The YouTube object returns audio and video streams of various sizes for the video.

for stream in youtube_video_content.streams:
  print(stream)

Since we are only interested in the audio streams, we can filter them via the following script.

audio_streams = youtube_video_content.streams.filter(only_audio = True)
for stream in audio_streams:
  print(stream)

You have three audio streams with sizes 48kbps, 128kbps, and 160kbps. You can use any of these streams for transcription. I used the 128kbps stream.

audio_stream = audio_streams[1]
print(audio_stream)

Finally, you can download the stream using the download() method.

audio_stream.download("earnings_call_microsoft_q4_2022.mp4")

Trim Earnings Calls with FFMPEG

If you open the YouTube video, you will see that the presentation starts at 32:04 seconds and ends at 1:13:59 seconds. The video contains random music followed by a short introduction before 32:04 seconds. The presentation ends at 1:13:59, followed by a question answers session.

I will only transcribe the presentation. You can transcribe the Q&A session as well if you want.

For trimming the earnings call, I will use FFMPEG, a free, open-source command-line tool for cutting audio, video, and multimedia files. It is a cross-platform software that can be used on different operating systems like Windows, macOS, and Linux.

The FFMPEG official website explains the installation process for FFMPEG binaries.

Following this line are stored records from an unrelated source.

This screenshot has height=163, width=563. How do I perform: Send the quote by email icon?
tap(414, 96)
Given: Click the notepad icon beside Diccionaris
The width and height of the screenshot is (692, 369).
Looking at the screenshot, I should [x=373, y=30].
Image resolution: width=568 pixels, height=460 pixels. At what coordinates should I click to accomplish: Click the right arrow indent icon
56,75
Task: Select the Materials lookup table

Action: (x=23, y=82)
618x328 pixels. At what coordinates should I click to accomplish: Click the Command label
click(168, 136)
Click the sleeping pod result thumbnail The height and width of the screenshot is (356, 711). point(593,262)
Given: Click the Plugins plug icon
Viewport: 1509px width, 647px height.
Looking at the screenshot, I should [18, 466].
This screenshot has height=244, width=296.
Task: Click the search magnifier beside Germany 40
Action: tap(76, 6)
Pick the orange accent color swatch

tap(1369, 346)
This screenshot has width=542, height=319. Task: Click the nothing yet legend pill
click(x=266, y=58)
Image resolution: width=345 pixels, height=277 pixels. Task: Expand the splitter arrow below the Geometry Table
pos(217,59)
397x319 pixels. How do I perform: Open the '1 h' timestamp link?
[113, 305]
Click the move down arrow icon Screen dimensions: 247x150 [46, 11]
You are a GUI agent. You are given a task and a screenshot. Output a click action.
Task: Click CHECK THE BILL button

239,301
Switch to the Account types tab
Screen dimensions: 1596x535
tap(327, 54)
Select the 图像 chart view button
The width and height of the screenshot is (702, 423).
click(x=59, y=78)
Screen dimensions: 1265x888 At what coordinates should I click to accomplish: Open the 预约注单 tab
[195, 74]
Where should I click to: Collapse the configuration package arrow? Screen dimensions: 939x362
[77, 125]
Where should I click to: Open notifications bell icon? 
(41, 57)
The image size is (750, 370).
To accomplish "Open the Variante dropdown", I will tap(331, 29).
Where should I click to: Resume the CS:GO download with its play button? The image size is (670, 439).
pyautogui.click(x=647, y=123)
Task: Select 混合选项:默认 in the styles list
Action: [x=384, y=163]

If you are working with Google Colab, like myself, FFMPEG is preinstalled. You can check the FFMPEG version installed on your system using the following script.

!ffmpeg -version

To trim audio using the FFMPEG tool, you need to specify the start time and the duration of the audio to cut. In our case, the start time is 32:04, which converts to 1924 seconds. We want to trim the video to 1:13:59, which converts to 4439 seconds. The total duration of the video to trim will be 4439 – 1924 = 2515.

The following script trims our audio file. Here:

  • /content/earnings_call_microsoft_q4_2022.mp4/Microsoft (MSFT) Q4 2022 Earnings Call.mp4 is the path to the input file.
  • Earnings_call_microsoft_q4_2022_filtered.mp4 is the name of the output trimmed file.
# presentation starts from 32:04 and ends at 1:13:59 
# QA starts from 1:13:59
# https://www.metric-conversions.org/time/minutes-to-seconds.htm

!ffmpeg -ss 1924 -i "/content/earnings_call_microsoft_q4_2022.mp4/Microsoft (MSFT) Q4 2022 Earnings Call.mp4" -t 2515 "earnings_call_microsoft_q4_2022_filtered.mp4"

We are now ready to transcribe our earnings call.

Transcribe Earnings Calls

Transcribing an earnings call via Whispers is similar to transcribing any other audio file. You must load a transcription model and call the transcribe() method by passing the path to the audio file for the earnings call.

import whisper

model = whisper.load_model("base")
result = model.transcribe("/content/earnings_call_microsoft_q4_2022_filtered.mp4")
result["text"]

The above output shows that our model successfully transcribes the contents of the earnings call. The above result only shows the first few lines of the transcription. Using Colab, you can click the small squares at the bottom right corner to view the complete transcription.

Summarizing Whisper-Transcribed Earnings Calls with GPT-3

Once you have text transcription of an audio file, you can perform any natural language processing task, e.g., text classification, summarization, topic modeling, etc.  

In this section, you will see how to summarize earnings calls using the OpenAI GPT-3 model, the state-of-the-art language model for various NLP tasks.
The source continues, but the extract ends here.